つくばエクスプレスに子育てファミリーが「民族大移動中」の不思議

一体なぜ…?
現代ビジネス編集部 プロフィール

「教育と文化の街、柏の葉」のブランド力

柏の葉キャンパス駅西口。右端の建物が東京大学の駅前サテライト。三井ガーデンホテルを挟んで、買い物客で賑わう「ららぽーと柏の葉」
東京大学柏の葉キャンパスのメインゲート。学会なのか、研究者らしい人たちの姿が多く見受けられた

最後に訪れたのは、千葉県内で区間快速が停まる最後の駅「柏の葉キャンパス」。三井不動産の「柏ゴルフ倶楽部」跡地を再開発してできたニュータウンの入り口にある。駅名は、再開発で誕生した県立柏の葉公園、東京大学柏キャンパスに由来する。

駅を出るとすぐに大型商業施設「ららぽーと柏の葉」があり、周辺は多くの人で賑わっているが、ここまで訪ねた他の駅とは間違いなく異なる、静かで知的な雰囲気が街に満ちている。駅の東側に隣接する「パークシティ柏の葉キャンパス一番街」を歩いていた子連れのお母さんに聞いた。

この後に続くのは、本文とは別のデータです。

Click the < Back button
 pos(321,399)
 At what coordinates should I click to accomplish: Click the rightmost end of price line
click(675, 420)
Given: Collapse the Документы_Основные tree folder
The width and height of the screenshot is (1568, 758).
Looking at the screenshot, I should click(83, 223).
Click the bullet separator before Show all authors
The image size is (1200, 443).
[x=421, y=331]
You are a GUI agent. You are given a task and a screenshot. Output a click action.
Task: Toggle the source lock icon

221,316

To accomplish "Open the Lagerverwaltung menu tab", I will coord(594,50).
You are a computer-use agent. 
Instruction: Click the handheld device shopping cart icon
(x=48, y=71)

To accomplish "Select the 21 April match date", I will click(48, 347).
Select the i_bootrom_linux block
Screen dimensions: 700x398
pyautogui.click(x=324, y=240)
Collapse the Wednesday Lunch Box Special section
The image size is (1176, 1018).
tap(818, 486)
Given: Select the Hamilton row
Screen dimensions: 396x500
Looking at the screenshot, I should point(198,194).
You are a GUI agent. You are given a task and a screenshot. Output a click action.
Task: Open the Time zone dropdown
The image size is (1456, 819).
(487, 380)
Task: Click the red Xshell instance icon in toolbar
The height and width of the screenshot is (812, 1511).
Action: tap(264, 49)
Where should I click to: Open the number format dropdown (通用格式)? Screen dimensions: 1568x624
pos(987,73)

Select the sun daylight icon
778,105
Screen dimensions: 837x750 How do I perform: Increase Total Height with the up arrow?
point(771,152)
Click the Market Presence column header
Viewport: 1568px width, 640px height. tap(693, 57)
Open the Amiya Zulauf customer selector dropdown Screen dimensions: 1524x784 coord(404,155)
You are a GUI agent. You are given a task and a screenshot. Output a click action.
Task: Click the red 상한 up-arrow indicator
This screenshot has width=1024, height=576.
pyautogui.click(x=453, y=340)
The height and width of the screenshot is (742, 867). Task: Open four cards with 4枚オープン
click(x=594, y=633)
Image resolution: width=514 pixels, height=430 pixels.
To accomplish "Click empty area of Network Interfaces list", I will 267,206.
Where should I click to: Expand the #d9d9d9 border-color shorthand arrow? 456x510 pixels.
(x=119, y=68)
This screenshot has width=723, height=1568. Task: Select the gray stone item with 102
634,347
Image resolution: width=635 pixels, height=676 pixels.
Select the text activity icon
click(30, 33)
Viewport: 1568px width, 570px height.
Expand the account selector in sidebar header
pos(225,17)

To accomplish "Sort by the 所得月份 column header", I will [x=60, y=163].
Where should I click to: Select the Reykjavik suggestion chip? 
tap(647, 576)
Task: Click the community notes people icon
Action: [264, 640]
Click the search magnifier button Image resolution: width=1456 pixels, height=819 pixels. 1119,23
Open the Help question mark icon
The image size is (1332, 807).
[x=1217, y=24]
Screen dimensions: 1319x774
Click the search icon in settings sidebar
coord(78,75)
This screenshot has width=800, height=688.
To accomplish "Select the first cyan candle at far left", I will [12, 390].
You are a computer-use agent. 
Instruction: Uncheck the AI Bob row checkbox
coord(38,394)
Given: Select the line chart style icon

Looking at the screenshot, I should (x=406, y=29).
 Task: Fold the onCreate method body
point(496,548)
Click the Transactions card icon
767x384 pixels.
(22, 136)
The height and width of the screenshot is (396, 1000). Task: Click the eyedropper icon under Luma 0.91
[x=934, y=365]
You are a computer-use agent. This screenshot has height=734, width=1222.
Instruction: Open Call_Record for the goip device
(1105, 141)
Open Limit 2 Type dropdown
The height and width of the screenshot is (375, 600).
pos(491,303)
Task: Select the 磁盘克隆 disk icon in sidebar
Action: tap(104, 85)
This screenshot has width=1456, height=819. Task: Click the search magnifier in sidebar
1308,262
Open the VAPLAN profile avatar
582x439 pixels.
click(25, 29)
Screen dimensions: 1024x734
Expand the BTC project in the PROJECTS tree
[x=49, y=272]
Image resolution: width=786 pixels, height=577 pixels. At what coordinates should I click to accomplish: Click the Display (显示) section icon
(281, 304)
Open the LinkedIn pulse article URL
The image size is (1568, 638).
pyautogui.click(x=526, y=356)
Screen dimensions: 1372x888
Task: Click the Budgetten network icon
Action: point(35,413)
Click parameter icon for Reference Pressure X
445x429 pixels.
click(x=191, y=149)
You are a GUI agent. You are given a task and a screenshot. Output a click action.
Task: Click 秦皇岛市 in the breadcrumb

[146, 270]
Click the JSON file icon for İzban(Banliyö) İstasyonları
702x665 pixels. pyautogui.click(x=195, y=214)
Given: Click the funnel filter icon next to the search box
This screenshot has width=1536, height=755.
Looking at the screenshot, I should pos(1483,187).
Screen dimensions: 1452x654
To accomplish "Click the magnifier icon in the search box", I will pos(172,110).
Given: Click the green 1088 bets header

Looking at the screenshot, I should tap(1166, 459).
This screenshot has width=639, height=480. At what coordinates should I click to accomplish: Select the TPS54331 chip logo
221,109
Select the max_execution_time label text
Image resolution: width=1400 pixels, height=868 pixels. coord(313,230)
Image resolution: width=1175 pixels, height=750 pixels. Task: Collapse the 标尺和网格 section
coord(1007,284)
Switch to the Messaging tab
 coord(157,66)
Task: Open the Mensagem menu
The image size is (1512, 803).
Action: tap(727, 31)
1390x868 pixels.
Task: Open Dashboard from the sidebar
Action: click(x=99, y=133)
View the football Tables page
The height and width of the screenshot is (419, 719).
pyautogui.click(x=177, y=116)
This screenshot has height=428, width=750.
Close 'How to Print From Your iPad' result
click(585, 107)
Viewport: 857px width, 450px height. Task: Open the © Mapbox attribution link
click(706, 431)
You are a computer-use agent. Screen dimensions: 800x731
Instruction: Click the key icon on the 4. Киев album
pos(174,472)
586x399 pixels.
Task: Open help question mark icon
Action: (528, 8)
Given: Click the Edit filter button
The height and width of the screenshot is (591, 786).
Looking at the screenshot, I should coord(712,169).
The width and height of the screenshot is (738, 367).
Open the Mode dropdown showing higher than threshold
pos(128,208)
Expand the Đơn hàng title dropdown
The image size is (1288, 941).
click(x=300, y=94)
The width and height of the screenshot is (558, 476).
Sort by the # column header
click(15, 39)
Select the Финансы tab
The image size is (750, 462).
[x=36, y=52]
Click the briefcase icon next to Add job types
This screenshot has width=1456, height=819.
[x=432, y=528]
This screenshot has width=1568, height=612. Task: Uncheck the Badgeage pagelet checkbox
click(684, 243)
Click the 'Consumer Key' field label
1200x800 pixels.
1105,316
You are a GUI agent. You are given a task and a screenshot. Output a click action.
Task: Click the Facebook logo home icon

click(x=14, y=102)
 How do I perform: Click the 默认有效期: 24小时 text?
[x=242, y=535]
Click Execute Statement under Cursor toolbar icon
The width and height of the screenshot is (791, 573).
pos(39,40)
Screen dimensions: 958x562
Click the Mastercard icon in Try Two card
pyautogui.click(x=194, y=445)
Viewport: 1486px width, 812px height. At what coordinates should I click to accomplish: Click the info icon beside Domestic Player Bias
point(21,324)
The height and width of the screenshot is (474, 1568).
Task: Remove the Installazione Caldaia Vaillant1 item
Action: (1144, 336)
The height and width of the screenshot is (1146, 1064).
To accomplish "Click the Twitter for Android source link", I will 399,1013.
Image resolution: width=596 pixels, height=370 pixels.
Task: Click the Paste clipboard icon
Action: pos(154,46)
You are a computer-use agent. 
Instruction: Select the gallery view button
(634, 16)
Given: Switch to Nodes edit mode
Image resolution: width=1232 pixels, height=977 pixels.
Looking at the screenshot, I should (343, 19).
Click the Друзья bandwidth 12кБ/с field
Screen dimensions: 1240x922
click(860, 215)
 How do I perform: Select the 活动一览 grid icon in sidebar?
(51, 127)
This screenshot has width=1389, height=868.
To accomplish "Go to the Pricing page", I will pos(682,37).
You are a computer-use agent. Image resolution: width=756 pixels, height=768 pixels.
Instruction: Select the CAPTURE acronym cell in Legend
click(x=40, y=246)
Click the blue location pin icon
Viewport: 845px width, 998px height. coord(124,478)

「教育環境に重点を置いた街というコンセプトに惹かれて、この辺りのタワーマンションが完成したほぼ10年前に都内から移ってきました。一番街に住んでいる人のほとんどは都内からの移住組ですね。駅前にある東大のサテライトキャンパスでは子どもたちにプログラミングを教えてくれたり、徒歩圏内のTSUTAYAではイベントもひんぱんに行われていて、まさに文化と教育の街。私も含めて、皆さん住環境には満足されていると思います」

蔦屋書店を中核とする生活提案型商業施設「T-SITE」。アウトドアショップから飲食店まで、一日中いても飽きない
「パークシティ柏の葉キャンパス二番街」のタワーマンション「ザ・ゲートタワー」(2016年築)
「二番街」で取材に応じてくれた子連れのお母さんたち。街の人気が高まり、保育環境は厳しくなってきているとか

駅の西側にある「パークシティ柏の葉キャンパス二番街」でも、子どもを公園で遊ばせているお母さんに聞いてみた。

「こちら側のマンションが竣工したのは6年ほど前。最近、街に子どもが増えていて、保育園の一時預かりサービスが大混雑なんです。二番街には教育の街の雰囲気はあんまりないですね。一番街のおかげで『柏の葉ブランド』の価値が高まって、その人気に引き寄せられて集まってきた人たちが二番街に住んでいる、個人的にはそんなイメージを持ってます」

一番街の南、駅から徒歩4分ほどのところには、新たなタワーマンション(20階建て+10階建て+商業施設)「パークシティ柏の葉キャンパスサウスフロント」が竣工し、来年3月にも入居が始まる。予定最多販売価格帯は4900万円台と強気の設定だ。郊外の家余りが問題視されるこの時代に、柏の葉はさらなる拡大を続けており、ここまで見てきたつくばエクスプレス沿線の人口爆発を象徴するエリアと言っていいだろう。

柏の葉キャンパス駅周辺の全貌を見渡す。千葉県と茨城県の県境エリアの風景とは思えない

首都圏では大きな人のうねりが起きている

我が国の2017年の出生数は2年連続100万人割れ。建築費の上昇で新築マンション価格は(1973年の調査開始以降)過去最高。中古マンションの価格も引きずられて高止まり中。

にもかかわらず、つくばエクスプレス沿線では間違いなく子育てファミリーが増えている。

都心までの通勤時間で比べたら不動産価格に割安感があるし、都内に比べて子育て環境に恵まれている、という説明にはもちろん説得力があるのだが、それにしてもこれほど大規模で集中的な移動を目の当たりにすると、驚きを禁じえない。

湾岸部や武蔵小杉に局地集中するタワーマンションもそうだが、首都圏では自分の生活圏だけ見ていると気づかない、大きな人のうねりや偏りが起きているようだ。人口がこれから2000万人、3000万人と減っていくなかで、人口が増加するエリアを「居住地」として選択するのは、不動産の資産性を維持する上でも1つの策となるかもしれない。